Da allora a oggi abbiamo fatto insieme un buon cammino. Abbiamo approfondito l’ arte del colloquio col mondo intero e, a sua volta, il mondo intero guarda con simpatia a Roma. Pertanto, dinnanzi a qualsiasi difficoltà, viene spontaneo il richiamo al divino poeta: «Avete il novo e ’l vecchio Testamento, / e ’l pastor de la Chiesa che vi guida; / questo vi basti a vostro salvamento» (Dante Alighieri, Paradiso, canto V). In ciascuno di noi è cresciuto il rispetto per la persona umana, la comprensione di diverse scelte religiose e sociali, l’impegno di darsi la mano l’un l’altro in un cammino che è iniziato: Tantum aurora est. La ricchezza del rapporto tra Angelo Giuseppe Roncalli/Giovanni XXIII e Giovanni Battista Montini è ben documentata dal loro epistolario e dalle tracce sparse in varie annotazioni circa i loro incontri che risalgono agli anni Venti. Ci troviamo quanto basta a testimonianza di un’amicizia discreta, a conferma di una fede granitica e di un forte amore per la Chiesa, nonché di un
servizio ecclesiale dove le ragioni pastorali e religiose hanno sempre prevalso dentro ogni impegno: anche diplomatico, politico, culturale. Fra i tanti incontri che costellano le vite dei due futuri Pontefici debitori della ricca tradizione cristiana lombarda che, soprattutto dall’epoca borromaica a quella di Andrea Carlo Ferrari, Ildefonso Schuster e Achille Ratti, ha permeato in profondità coscienze individuali e comunità, clero e laicato, percorsi e istituzioni, spicca quello a Sotto il Monte nella festa dell’Assunta di sessant’anni fa, 15 agosto 1955, in un periodo in cui, dopo aver condiviso il servizio alla Santa Sede come diplomatici — Roncalli prima in Bulgaria, poi in Turchia e Grecia, quindi in Francia, Montini, di fatto sempre in Segreteria di Stato — i due si potevano dedicare pienamente al ministero pastorale. Alla svolta di Roncalli trasferito da Parigi a Venezia, era infatti seguita quella di Montini mandato a Milano. È questo il periodo in cui fra i due ecclesiastici — già forti — crescono la stima, la sintonia, la convergenza su una precisa idea di Chiesa intesa innanzitutto al servizio, all’ascolto, al dialogo con un mondo in trasformazione. Non a caso sin dalla prima lettera che registra il nuovo destino di Montini, Roncalli, da Venezia il 12 dicembre 1954, nel ricordo del «bel cielo Lombardo», che aveva sorriso ai due all’inizio della vita, e della «lunga consuetudine di fraterni rapporti» che aveva vivificato il loro «comune servizio della Santa Sede», gli scrisse: «Compiremo insieme il sacramentum voluntatis Christi di S. Paolo.
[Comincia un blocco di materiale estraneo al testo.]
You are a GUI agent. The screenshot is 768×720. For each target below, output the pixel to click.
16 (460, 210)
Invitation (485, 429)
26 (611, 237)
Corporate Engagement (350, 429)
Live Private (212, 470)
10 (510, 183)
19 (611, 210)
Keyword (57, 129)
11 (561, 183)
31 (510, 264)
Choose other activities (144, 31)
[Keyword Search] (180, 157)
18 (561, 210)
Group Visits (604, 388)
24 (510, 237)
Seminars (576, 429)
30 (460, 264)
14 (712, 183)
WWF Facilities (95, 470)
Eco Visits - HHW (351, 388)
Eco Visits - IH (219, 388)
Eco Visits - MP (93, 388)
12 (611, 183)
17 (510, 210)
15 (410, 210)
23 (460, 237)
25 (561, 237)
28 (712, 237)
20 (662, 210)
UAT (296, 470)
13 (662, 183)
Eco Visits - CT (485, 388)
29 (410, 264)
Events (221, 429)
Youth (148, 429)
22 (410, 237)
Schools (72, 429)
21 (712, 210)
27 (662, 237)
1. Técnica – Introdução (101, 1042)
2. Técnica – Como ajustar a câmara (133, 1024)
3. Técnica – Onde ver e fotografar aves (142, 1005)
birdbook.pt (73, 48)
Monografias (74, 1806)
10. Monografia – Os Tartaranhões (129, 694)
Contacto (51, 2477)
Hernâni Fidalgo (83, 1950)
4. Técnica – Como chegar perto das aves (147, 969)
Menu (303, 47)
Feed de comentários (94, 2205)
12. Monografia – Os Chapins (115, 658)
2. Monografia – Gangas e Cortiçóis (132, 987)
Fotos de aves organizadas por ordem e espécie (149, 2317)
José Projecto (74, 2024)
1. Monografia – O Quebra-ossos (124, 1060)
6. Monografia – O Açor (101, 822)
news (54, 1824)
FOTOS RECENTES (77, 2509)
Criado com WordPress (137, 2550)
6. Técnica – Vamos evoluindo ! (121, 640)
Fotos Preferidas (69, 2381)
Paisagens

Esso impone l’adorazione della Croce: ma ci riserba, accanto ad essa, una sorgente di ineffabili consolazioni anche per quaggiù, finché ci durerà la vita e il mandato pastorale». Ma arriviamo all’Assunta del 1955, che, dopo il mancato incontro a Venezia per la festa dell’Ascensione (alla quale Montini non riuscì a partecipare come invece avrebbe desiderato soprattutto per «os ad os alloqui di tante cose, le nostre cose di Pastori responsabili!»), vede quest’opportunità a Sotto il Monte.